:: Work to complete ::
Continue the fitness-tracker data analysis below, starting right after its last sentence.

:: Selected text ::
##############################

We can use an assert to see if the minimum value if above the boundarie, not getting any response means that we do not have any that is not above the limit.

assert health.hear_rate.min() > 40

After extracting the outliers from the main dataframe, we can take a look at the distribution for heart rate and resting heart rate for the outliers.

Heart Rate Distribution in the Outliers

Resting Heart Rate Distribution in the outliers

As we can see the cases where heart rate and resting heart rate is low are in the same group, so there could be a problem in using the device or a measurment error, we cannot know without having more information of the dataset.


Data Analysis

Height by Gender

With all the data clean, and after eliminating the outliers we can proceed to analyse the data and to investigate correlations and trends in the data.

Before starting to facility the easiness to read the information, I will replace in the gender column, the source does not indicate which one is for male and which one for female, so i will use the assumption that the height is bigger in the male case than for females.

Height by gender

We can see that the 0 is lower than the 1, so we will use 0 for Female and 1 for Male.

health.gender = health.gender.replace({0: "Female", 1: "Male"})

Weight by Gender

Weight by gender

There is a deviation, where male present a higher weight compare to women in average, that is caused by a correlation between height and weight, even though we can find outliers, higher height usually implies higher mass. We can check that visualy by using a scatter plot.

Weight Vs Height

Height Vs Weight

As we can see, the taller the person, the bigger is the weight, there are some outliers, as should be expected, but the trendline is a positive one.

Device by Gender

For this, let’s generate two new dataframes to differenciate the devices.

fitbit = health[health['device'] == 'fitbit']
fitbit_gender = fitbit.gender.value_counts()
GenderCount
Female1214
Male1174

apple_watch = health[health['device'] == 'apple watch']
gender_apple = apple_watch.gender.value_counts()
GenderCount
Female1925
Male1714

We can see that there is in general more females in both categories, there is no apparent differece, we can compare it by seeing the porportion of female vs male in the dataframe and then for each device.

Pct. deviation Female Vs MaleCount
Total8.69%
Apple Watch12.31%
Fitbit3.41%

We can see a bigger a difference in the proportion of women in the apple watch compare to the total of the dataset, that indicates that in our dataframe, there are a bigger proportion of women using apple watch, we cannot extrapolate any trend outside the dataframe.

Calories Burned by Device

Height Vs Weight

This shows a clear skew, the calories burned in the fitbit are higher, this may indicate that people using fitbit tend to perform more intense activities compare to the apple watch users that may use the watch not only for sport but also in a day to day basis to improve workflow.

##############################

:: Dataset records ::

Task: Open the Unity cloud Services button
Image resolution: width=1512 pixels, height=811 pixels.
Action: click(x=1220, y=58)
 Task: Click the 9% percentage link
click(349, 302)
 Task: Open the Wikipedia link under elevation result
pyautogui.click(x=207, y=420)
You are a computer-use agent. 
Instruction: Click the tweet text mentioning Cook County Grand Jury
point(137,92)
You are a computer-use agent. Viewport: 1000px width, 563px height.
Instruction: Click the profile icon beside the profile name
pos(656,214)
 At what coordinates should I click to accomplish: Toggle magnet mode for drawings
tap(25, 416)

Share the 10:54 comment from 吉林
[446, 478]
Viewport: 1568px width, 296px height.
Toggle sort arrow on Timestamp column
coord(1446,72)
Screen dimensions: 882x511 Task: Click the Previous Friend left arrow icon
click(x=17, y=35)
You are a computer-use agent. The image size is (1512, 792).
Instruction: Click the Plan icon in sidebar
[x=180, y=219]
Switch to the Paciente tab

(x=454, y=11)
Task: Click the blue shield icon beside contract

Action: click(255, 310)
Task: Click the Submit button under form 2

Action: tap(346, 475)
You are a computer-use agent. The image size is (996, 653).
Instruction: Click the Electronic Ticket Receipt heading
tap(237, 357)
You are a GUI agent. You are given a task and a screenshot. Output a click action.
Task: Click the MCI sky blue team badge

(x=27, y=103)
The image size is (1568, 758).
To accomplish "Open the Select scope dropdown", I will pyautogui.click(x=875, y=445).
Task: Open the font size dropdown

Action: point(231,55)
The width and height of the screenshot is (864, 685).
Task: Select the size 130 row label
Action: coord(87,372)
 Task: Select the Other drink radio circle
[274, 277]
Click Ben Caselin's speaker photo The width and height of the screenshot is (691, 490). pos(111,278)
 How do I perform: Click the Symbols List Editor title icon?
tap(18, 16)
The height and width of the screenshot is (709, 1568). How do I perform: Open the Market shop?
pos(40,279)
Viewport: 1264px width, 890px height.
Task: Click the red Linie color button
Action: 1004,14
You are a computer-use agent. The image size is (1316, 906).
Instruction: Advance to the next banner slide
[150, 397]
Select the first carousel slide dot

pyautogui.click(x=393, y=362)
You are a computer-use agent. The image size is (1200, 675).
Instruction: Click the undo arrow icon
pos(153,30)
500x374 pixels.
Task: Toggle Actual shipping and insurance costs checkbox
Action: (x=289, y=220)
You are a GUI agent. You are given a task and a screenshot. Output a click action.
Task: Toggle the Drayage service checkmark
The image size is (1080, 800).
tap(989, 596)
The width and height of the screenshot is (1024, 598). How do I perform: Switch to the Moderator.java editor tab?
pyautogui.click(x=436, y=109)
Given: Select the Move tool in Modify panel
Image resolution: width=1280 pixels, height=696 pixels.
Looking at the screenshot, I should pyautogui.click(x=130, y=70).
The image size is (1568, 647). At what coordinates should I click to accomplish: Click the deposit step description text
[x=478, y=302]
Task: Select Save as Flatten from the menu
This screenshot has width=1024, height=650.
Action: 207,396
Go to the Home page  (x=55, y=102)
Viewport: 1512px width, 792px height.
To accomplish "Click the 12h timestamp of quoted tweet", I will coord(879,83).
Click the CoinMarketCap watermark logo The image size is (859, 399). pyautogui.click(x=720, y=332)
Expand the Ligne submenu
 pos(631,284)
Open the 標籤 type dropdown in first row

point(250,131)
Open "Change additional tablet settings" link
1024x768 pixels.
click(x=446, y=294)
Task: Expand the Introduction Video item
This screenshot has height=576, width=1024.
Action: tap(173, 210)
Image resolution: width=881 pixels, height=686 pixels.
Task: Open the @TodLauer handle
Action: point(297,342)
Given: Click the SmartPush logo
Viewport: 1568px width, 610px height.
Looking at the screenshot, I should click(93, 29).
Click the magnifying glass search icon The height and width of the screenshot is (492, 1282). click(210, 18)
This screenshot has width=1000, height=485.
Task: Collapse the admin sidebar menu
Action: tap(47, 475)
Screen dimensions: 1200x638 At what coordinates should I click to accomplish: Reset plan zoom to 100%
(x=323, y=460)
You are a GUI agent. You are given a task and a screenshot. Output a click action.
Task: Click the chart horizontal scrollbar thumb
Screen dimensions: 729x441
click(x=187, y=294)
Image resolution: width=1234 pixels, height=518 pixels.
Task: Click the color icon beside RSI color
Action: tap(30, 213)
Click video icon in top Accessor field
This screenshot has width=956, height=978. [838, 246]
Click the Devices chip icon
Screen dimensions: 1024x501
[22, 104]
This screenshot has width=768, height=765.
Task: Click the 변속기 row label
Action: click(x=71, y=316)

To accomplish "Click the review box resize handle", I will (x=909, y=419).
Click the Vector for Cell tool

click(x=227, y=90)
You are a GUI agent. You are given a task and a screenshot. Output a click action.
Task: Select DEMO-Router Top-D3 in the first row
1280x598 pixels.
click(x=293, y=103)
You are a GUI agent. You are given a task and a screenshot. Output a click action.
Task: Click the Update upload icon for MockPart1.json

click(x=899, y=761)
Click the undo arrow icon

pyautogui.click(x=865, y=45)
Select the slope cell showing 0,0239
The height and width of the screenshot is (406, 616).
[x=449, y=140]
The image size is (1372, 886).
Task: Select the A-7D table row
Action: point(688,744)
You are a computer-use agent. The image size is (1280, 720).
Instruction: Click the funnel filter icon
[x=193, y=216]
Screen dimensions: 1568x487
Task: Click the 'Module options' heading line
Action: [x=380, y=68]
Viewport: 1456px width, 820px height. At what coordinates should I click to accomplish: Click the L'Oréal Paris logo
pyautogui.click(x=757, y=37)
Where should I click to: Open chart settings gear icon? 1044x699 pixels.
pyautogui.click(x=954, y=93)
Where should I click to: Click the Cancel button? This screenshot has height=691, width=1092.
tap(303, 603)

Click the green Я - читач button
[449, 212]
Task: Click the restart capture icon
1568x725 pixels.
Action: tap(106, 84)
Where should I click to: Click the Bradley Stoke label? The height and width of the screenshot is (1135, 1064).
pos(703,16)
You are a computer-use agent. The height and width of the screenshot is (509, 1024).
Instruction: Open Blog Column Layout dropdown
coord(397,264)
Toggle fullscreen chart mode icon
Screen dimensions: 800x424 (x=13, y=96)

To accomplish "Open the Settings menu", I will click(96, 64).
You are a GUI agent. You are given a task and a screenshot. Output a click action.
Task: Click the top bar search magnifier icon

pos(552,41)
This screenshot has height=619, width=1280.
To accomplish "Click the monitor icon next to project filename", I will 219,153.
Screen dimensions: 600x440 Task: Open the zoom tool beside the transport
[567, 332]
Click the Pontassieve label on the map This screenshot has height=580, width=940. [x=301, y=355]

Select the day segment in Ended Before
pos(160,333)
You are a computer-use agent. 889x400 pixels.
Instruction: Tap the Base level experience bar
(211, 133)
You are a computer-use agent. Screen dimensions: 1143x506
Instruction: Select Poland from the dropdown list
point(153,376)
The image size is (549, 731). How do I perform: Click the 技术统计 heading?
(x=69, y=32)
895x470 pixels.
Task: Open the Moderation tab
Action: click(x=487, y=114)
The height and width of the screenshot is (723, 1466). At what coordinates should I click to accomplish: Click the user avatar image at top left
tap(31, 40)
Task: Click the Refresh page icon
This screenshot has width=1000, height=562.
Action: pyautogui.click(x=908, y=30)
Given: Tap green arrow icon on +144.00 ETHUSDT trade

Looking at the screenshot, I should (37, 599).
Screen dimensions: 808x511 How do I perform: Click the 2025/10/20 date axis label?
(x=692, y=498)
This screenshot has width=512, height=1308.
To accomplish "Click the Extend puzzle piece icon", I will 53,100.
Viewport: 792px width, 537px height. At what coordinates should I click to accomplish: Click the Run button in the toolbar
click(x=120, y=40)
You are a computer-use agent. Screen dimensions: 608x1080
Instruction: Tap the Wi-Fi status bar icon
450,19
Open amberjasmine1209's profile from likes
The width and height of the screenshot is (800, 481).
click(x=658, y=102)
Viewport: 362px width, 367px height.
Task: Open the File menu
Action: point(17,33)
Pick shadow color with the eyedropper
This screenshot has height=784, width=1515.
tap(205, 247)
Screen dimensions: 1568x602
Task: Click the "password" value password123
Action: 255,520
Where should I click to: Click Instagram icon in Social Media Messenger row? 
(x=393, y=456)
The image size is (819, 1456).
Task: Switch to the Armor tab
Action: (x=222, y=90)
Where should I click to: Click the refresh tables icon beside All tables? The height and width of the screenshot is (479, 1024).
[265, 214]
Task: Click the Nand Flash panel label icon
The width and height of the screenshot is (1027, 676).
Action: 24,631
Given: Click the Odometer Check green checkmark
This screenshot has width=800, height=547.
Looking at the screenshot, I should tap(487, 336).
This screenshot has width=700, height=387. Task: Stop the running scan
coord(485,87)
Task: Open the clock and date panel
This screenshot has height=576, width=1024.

##############################

:: Exercise output ::
Calories Burned by Activity

Height Vs Weight

We can see that in general, the total amount of the mebers of the Dataframe add in total more calories burned by runing 5 METs, and that they count less in sitting than Lying, we can check which activity on average burned more calories, but we have to undertand that there is a lot of factor affecting how many calories you burned.

Heart Rate by Gender

Height Vs Weight

The graph reperesents a higher amplitude in the data for female comapre to men, with a higher median.

Steps by Gender

Height Vs Weight

In this past case I have displayed the points to have a better representation of the data.

We can see that there is not a lot of difference between both gender, where female have a higher amount of steps in general, but a lower median compare to mean.

Steps by Device

Height Vs Weight

We can observe a big difference between the apple watch compared to the fitbit, this can be due to a different factors, such a big difference can indicate, a problem recording the steps.


Model Creation

Now that we all this data we can create a model to predict the calories burned with all the data we have, to create this model I will discard some of the columns, to keep it simpler, as this is for demostration and observation pouposes not for prediction accuracy.

First we will create a subset of the columns to use.

model_columns = ['age', 'gender', 'height', 'weight', 'steps', 'hear_rate', 'distance', 'resting_heart', 'device', 'activity', 'calories']
model_data = health[model_columns]

The next step is to convert the categorical data to integers to train the model.

model_data["gender"] = model_data["gender"].map({"Male": 1, "Female": 0})
model_data["device"] = model_data["device"].map({"apple watch": 0, "fitbit": 1})
model_data["activity"] = model_data["activity"].map({"Lying": 0, "Running 7 METs": 1, "Running 5 METs": 2, "Running 3 METs": 3, "Sitting": 4, "Self Pace walk": 5})

After that we can proceed to train the model.

x = np.array(model_data[['age', 'gender', 'height', 'weight', 'steps', 'hear_rate', 'distance', 'resting_heart', 'device', 'activity']])
y = np.array(model_data[['calories']])
xtrain, xtest, ytrain, ytest = train_test_split(x, y, test_size=0.10, random_state=42)

model = SVR()
model.fit(xtrain, ytrain)


Model Testing

After creating the model we could try to make a prediction using it. Is important to remember that we mapped the categorical values, so when we introduce the data we would need to encode using the same system.

Example Case: 29 year old male, that is 160 cm, with a weight of 80 kg, 2100 steps, with a heart rate of 90 bpms, a distance of 1000m, and a resting heart rate of 60 bpms. The device is an Apple Watch and the activity is running 7 mets.

features = np.array([[29, 1, 160, 80, 2100, 90, 1000, 60, 0, 1]])
print(model.predict(features))